Стоило ступить в длинный и прямой, словно спагетти коридор платного отделения, как меня уже выцепил хищный взгляд подруги. Она помахала мне и кивнула на свою дверь, а, заметив мою боевую травму, поспешила на помощь.
– Что с тобой? – подставила плечо, а сама уже вызвала по планшету Григория. Доктора с очень сильной лекарской искрой. Вспомнилось, как играючи Харви залечил мое растяжение. Нельзя просто взять и исправить что-то в организме. Можно либо забрать травму и боль себе, либо ускорить регенерацию. Иного не дано. Лекари способны ускорить процессы заживления в десять, а то и в пятнадцать раз. Порой это спасает человеку жизнь… Отсюда напрашивается вывод, если у меня все прошло разом, то у фетроя, должно быть, заболело? А ведь и вида не подал! Стоп. Я же его ненавижу за предательство. Так что так ему, так ему противному!

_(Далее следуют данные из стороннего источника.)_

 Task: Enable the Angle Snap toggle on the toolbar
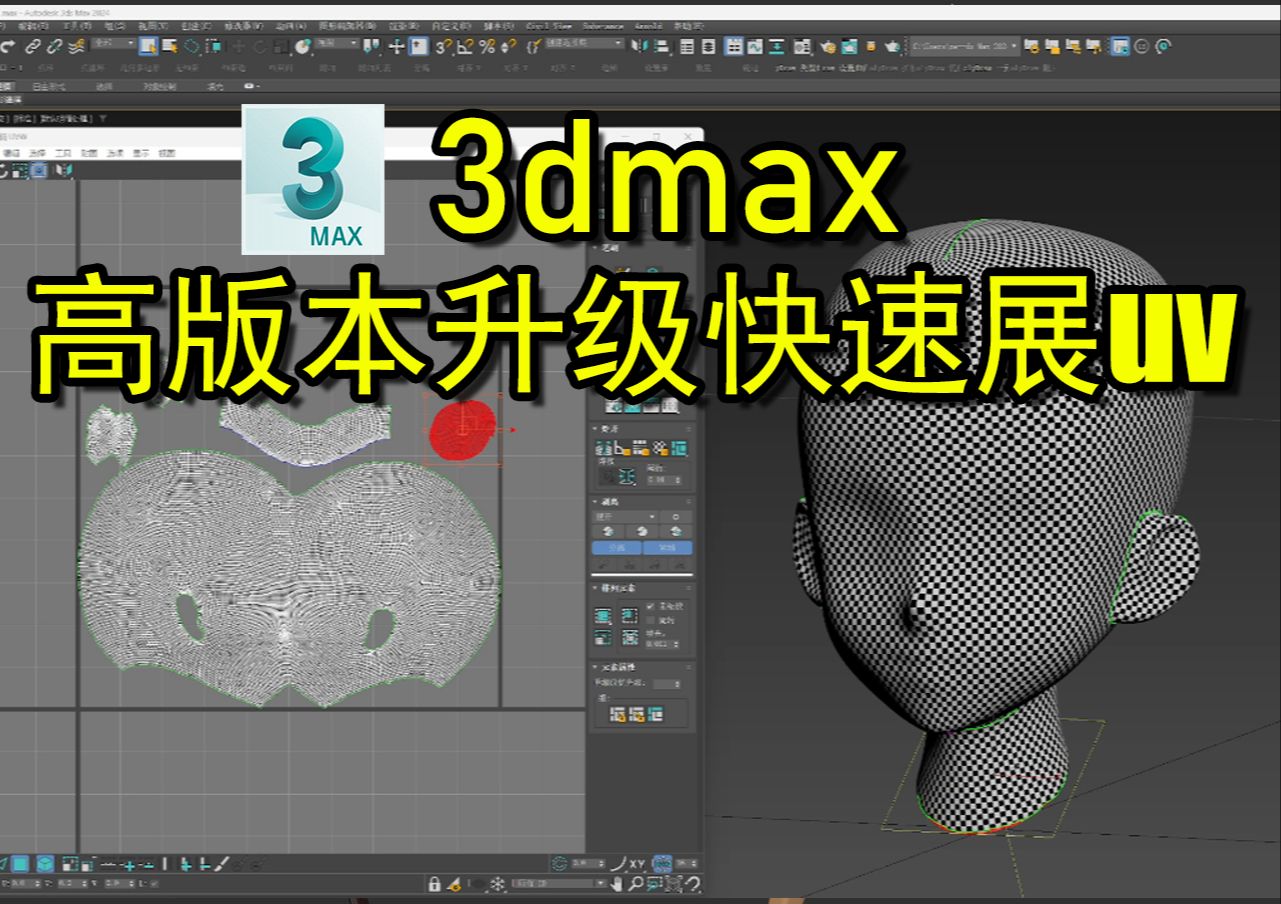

– Бывшая фета Ронхарского от меня не в восторге, – пожала плечами. – Наверное, ничего серьезного. У меня завтра выступление для фета Сайонелла, надеюсь, я смогу танцевать!
– На счет этого…
Вездесущая Марта как раз выходила с уткой из двенадцатой палаты. Заметив меня, не удержалась и вставила высокоинтеллектуальное замечание:
– Что, в трусах запуталась, пока снимала?
– Да что ты! – улыбнулась во весь свой рот. – Я их не ношу! Профессиональное.
И похромала дальше. Вот только брюнетка нарочито пихнула меня плечом, когда подрезала и едва не расплескала ароматное содержимое утки на мой подол.
– Вот ей богу! Мы на пороге пятого тысячелетия, а все эти утки! Неужели нельзя придумать, ну не знаю, «какашку-пропадашку» и мочу, куда надо утекашку? – беззлобно глядя вслед удаляющейся рептилии, я вдруг окунулась в философские рассуждения. После Зейды и Сандры с их попытками мне навредить, Марта для меня не страшнее дохлогрызки для аркха. Тявкает, пытается цапнуть, да только не достигает цели. Сандра видит во мне конкурентку, значит, мне нужно работать еще усерднее, чтобы достичь высот в балете, а Марта в принципе завистница та еще и, явно, далекая родственница Хартманов, потому что никто и никогда не видел ее довольной.